While studies are plenty in literature on the incidence of overall biliary complications in liver transplantation, there are limited studies that focus on multiple bile duct reconstruction. Therefore, it continues to be a matter of debate in LDLT [
15]. Malagó et al. [
16] have published a case series of five patients underwent end-to-side, duct-to-duct anastomoses to the CBD in case of multiple ducts in LDLT. While their results may appear promising, a long and vascularised bile duct was a pre-requisite for this technique. The pericholedochal sheath also may need to be dissected in the process to expose the bile duct for anastomosis, which may jeopardize the axial chain of blood vessels on the duct. Long-term results of this technique remain unclear. Salvalaggio et al. [
17] have shown that the presence of multiple ducts is a risk factor for biliary complication in paediatric LDLT. Pamecha et al. [
18] have identified the number of ducts and the number of anastomosis as independent predictors of biliary complications in adult LDLT. Noticeably, their multiple duct group also received HJ more frequently. On the contrary, DD was the most used technique in our study cohort (n = 274, 83.2%). In addition, recipients requiring three biliary anastomoses (because of three or more ducts on the graft) were more likely to undergo a cystic duct biliary reconstruction over HJ in our study (28.9% vs. 19.5%). Muhammad et al. [
3] have conceded that multiple ducts have the same complication rate as single ducts in LDLT. More recently, Kollmann et al. [
19] and Arikan et al. [
20] have concluded that the number of biliary ducts and the type of anastomoses could not alter the outcome in LDLT. The BC rate of the former group at one year in multiple ducts was not significantly different from our findings (20.0% vs. 20.9%,
p = 0.79). Nevertheless, a graft with one duct is favoured over a graft with multiple ducts by a surgeon for technical ease. There was no difference in the amenability of ERC in patients with cystic duct anastomosis. The use of percutaneous biliary intervention was not more in the CD group than in the DD group (6.3% vs. 13.1%,
p = 0.17). From our experience, the valves of Heister have not proven to be more obstructive than a routine anastomotic stricture in the event of a biliary complication necessitating management. As expected, the HJ group was disadvantaged by a significantly delayed initiation of an enteral nutrition after transplantation and by the lack of ability to employ an endobiliary therapy in the event of biliary complications. Higher donor age correlated with increased overall biliary morbidity in our recipients, similar to findings of the Turkish group [
20]. The one-year survival of the CD group and that of the overall cohort were similar to results of survival reported in literature (86.8%, 88.7%, and 89.0%, respectively) [
21].
Our study is limited by its retrospective nature, the small size of the cystic duct/HJ group, and single- centre data. Moreover, no more than one risk factor for biliary complication could be identified. This might be mainly because only perioperative factors were considered in our analysis, potentially excluding other indirect influencers. Nevertheless, the type of biliary anastomosis, the key question of the study, did not influence the outcome in our experience. Prospective, larger studies with longer postoperative follow up are needed to may provide more definitive evidences to ascertain the usefulness of cystic duct in biliary reconstruction.
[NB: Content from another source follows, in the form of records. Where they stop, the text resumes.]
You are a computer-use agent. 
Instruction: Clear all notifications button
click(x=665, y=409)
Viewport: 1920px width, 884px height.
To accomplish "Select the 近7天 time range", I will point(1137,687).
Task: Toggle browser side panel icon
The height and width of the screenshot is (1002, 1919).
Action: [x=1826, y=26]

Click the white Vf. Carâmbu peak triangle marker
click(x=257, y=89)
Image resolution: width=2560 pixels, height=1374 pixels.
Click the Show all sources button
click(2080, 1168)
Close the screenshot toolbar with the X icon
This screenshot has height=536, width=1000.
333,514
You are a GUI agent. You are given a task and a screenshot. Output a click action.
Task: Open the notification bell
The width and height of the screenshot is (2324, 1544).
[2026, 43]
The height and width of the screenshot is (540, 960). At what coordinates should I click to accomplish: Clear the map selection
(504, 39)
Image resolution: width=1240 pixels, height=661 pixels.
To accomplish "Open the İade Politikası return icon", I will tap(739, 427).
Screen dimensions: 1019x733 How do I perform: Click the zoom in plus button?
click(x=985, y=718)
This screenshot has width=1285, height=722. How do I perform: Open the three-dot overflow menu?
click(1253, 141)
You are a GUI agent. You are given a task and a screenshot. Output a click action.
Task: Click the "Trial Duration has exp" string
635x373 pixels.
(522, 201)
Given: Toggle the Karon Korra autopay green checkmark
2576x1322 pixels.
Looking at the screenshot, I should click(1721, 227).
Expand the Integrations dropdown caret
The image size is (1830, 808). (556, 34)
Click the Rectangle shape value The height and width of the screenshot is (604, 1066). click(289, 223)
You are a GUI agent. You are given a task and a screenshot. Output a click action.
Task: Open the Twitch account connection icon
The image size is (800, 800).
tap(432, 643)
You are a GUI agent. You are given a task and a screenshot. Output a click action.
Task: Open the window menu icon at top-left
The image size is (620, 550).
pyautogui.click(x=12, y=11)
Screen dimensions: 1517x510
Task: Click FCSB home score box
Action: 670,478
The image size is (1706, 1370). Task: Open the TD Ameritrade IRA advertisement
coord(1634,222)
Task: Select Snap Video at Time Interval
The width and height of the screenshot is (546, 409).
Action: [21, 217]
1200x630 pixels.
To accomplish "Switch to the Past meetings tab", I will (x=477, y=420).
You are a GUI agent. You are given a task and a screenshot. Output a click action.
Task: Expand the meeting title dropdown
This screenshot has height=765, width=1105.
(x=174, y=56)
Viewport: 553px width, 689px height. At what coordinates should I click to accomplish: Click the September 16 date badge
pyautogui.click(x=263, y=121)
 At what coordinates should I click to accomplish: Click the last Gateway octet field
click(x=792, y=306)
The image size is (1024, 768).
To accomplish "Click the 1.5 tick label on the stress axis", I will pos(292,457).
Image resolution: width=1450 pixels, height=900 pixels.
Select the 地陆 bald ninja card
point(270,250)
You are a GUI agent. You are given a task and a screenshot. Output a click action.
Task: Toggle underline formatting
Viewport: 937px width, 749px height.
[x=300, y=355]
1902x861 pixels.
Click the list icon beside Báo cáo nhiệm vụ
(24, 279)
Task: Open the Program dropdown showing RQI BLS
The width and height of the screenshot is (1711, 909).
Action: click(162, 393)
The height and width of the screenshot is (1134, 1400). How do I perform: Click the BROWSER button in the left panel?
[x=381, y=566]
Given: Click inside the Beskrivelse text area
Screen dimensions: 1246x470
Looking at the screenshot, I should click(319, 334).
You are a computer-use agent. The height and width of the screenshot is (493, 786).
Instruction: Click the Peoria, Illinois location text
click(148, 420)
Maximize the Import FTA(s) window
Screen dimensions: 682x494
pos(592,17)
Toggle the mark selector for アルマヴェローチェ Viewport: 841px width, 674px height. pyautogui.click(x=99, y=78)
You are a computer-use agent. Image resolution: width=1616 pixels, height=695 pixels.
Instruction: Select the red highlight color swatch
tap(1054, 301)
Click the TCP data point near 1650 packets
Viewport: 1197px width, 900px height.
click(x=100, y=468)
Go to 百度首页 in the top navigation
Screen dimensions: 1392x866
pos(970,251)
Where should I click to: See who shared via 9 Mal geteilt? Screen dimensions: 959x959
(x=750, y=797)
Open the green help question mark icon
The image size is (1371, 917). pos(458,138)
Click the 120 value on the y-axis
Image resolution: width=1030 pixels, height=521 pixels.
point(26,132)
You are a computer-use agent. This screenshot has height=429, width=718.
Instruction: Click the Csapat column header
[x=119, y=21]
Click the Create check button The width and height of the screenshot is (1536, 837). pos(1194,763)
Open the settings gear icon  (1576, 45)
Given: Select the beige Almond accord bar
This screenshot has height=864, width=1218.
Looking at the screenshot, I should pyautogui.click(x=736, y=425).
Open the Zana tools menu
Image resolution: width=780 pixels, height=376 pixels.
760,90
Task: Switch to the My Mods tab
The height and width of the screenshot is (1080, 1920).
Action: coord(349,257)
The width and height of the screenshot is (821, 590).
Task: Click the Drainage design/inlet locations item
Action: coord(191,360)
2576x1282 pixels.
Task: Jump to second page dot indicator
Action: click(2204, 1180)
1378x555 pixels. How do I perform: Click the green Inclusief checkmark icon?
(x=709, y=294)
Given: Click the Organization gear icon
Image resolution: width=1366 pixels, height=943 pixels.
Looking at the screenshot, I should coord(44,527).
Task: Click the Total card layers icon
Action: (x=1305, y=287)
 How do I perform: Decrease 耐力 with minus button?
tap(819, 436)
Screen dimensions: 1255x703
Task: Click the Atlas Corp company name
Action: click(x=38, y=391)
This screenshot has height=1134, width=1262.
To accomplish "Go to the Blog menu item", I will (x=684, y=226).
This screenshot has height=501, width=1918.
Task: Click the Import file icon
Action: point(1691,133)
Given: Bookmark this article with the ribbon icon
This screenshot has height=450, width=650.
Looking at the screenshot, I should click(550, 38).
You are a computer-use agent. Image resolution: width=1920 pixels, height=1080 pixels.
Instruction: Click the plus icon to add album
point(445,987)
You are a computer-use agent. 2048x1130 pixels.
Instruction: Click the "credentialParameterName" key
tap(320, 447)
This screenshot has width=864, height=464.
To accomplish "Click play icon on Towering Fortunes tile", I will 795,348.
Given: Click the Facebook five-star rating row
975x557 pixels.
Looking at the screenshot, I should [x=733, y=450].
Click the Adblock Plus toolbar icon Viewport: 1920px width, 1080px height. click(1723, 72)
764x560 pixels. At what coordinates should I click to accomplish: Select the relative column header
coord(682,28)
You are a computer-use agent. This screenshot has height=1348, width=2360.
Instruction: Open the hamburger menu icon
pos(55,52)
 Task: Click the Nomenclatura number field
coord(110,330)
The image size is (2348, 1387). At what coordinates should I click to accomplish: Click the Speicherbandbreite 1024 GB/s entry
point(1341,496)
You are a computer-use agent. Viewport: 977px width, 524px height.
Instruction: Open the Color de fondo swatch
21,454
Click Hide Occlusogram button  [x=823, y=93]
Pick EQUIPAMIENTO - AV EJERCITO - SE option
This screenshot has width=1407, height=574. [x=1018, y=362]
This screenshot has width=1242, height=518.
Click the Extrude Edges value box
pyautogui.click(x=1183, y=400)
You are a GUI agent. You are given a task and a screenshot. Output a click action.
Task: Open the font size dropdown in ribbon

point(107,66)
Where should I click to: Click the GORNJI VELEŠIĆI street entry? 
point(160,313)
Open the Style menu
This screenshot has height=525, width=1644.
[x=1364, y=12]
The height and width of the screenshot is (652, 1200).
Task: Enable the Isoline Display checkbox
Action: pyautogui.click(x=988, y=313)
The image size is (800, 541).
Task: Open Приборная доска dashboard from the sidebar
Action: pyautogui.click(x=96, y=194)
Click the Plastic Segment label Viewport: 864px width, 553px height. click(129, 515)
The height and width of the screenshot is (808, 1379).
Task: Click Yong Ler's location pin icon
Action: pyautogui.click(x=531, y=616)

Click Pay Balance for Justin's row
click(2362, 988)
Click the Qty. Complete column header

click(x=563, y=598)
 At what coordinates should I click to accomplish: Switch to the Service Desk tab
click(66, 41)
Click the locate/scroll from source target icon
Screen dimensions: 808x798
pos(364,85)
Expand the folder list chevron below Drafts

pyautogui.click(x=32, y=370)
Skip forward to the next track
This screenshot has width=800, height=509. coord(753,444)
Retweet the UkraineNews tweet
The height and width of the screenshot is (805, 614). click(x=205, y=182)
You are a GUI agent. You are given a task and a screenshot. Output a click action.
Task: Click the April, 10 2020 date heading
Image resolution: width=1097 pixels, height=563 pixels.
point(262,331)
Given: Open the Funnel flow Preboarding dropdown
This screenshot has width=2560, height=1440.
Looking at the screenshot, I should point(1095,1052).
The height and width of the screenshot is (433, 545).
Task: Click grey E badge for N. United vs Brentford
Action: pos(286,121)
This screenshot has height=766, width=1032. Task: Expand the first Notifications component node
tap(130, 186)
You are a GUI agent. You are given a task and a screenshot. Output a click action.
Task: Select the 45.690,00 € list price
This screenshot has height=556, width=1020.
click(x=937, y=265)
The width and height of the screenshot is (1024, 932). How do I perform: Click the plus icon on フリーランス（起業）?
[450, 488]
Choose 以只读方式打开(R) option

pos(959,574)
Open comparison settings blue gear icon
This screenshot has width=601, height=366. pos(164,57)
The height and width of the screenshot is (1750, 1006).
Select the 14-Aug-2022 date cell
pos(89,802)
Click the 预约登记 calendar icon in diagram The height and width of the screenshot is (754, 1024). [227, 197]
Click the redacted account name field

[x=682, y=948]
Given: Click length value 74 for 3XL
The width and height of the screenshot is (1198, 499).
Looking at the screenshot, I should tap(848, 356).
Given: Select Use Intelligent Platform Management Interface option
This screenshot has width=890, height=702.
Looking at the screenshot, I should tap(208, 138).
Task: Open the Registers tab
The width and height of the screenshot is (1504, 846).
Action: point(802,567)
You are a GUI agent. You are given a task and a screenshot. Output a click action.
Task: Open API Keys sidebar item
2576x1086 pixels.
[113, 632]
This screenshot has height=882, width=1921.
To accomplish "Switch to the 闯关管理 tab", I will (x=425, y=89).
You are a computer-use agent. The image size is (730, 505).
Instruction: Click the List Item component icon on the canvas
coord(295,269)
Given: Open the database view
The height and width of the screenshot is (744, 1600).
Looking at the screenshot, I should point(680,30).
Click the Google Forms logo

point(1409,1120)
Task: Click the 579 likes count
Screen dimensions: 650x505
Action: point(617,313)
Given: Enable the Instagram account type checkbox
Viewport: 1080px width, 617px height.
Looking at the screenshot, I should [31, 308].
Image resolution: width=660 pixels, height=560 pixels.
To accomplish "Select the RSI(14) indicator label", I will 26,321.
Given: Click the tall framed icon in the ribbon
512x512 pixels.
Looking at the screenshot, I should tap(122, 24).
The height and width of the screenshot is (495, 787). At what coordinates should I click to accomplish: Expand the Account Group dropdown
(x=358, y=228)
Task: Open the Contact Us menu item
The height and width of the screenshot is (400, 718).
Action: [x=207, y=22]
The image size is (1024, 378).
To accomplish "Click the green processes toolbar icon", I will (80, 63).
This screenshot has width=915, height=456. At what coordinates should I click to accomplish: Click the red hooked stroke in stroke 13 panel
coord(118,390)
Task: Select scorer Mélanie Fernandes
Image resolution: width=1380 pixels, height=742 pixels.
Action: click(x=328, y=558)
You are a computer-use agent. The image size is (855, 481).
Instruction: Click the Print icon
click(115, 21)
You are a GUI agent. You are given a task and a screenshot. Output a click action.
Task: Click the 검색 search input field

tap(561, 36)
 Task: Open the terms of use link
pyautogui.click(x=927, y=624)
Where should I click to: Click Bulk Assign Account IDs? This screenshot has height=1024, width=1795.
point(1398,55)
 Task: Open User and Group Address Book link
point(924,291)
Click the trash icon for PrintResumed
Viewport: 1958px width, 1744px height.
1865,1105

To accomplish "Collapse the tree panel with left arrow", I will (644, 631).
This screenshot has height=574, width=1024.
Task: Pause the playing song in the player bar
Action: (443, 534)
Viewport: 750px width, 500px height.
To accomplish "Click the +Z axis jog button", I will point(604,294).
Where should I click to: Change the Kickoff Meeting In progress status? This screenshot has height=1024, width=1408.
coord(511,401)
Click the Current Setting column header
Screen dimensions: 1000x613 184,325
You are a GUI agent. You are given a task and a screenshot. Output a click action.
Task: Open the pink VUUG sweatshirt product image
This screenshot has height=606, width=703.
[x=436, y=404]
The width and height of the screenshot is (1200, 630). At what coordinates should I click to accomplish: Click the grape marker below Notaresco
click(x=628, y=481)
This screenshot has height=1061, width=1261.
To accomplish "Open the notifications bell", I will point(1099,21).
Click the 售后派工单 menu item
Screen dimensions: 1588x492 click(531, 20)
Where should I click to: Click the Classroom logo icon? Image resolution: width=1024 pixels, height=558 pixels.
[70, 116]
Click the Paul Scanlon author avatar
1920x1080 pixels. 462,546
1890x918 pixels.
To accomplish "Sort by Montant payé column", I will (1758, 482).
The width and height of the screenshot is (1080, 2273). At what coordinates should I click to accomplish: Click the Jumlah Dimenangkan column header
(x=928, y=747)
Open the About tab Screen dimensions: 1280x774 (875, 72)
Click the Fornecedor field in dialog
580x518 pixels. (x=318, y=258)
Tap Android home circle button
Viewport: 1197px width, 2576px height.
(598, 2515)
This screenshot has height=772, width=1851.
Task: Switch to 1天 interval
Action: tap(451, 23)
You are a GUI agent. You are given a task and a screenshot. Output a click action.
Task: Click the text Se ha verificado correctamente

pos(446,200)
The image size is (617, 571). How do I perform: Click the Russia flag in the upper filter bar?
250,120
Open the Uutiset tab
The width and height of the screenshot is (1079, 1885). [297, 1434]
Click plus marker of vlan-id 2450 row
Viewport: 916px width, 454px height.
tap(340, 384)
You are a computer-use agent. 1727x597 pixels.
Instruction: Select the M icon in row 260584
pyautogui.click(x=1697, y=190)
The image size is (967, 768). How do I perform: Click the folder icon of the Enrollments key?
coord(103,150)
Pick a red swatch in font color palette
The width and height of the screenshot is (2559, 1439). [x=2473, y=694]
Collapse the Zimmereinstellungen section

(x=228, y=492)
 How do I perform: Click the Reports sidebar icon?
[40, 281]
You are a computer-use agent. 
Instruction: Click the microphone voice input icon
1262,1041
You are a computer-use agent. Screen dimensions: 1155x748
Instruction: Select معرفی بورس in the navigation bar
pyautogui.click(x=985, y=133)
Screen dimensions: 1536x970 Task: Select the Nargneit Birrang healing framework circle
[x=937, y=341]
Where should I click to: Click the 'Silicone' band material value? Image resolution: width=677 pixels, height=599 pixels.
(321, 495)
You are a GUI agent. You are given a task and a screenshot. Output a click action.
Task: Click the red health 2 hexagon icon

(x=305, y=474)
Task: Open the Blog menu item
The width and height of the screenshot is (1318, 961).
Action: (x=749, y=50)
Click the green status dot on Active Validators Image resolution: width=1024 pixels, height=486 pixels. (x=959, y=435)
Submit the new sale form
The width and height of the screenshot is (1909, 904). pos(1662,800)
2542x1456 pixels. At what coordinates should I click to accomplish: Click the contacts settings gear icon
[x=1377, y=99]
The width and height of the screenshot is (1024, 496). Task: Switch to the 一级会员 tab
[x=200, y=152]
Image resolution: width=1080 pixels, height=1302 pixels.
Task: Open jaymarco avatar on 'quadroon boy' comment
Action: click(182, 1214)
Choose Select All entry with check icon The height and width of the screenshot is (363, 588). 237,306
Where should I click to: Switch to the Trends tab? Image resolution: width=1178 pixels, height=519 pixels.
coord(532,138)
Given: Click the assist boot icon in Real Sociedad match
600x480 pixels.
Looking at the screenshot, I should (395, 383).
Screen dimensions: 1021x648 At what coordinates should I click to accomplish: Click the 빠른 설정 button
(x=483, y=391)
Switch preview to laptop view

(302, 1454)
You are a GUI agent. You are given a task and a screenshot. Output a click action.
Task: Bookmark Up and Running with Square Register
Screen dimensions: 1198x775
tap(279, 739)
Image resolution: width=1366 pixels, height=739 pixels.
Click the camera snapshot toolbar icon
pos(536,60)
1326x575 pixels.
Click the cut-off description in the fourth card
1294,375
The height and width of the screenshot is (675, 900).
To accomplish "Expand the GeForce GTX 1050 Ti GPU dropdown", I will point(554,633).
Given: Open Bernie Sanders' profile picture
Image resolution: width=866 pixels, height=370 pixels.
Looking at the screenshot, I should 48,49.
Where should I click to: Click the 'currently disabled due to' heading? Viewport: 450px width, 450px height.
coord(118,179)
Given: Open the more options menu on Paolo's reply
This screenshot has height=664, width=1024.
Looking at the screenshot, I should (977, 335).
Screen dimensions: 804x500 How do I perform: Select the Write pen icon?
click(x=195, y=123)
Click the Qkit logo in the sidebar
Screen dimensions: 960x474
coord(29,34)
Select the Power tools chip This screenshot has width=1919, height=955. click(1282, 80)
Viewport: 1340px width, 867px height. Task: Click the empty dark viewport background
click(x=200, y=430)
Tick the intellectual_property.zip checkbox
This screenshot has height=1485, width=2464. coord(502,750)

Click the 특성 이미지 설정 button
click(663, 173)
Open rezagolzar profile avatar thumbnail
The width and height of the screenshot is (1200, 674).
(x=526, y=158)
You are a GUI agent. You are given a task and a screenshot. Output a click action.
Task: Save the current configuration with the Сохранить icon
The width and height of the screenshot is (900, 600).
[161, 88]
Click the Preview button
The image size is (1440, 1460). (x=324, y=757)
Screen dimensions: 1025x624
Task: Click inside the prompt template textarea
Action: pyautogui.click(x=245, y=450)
Despite surgical advances, biliary complications continue to remain a significant problem in LDLT. Our experience suggests that biliary outcomes using the cystic duct may not be as poor as popularly speculated. If identified, complications could be successfully managed with an endoscopic or percutaneous therapy. Similar postoperative outcomes as other anastomoses may be anticipated in cystic duct with the use of a good surgical technique.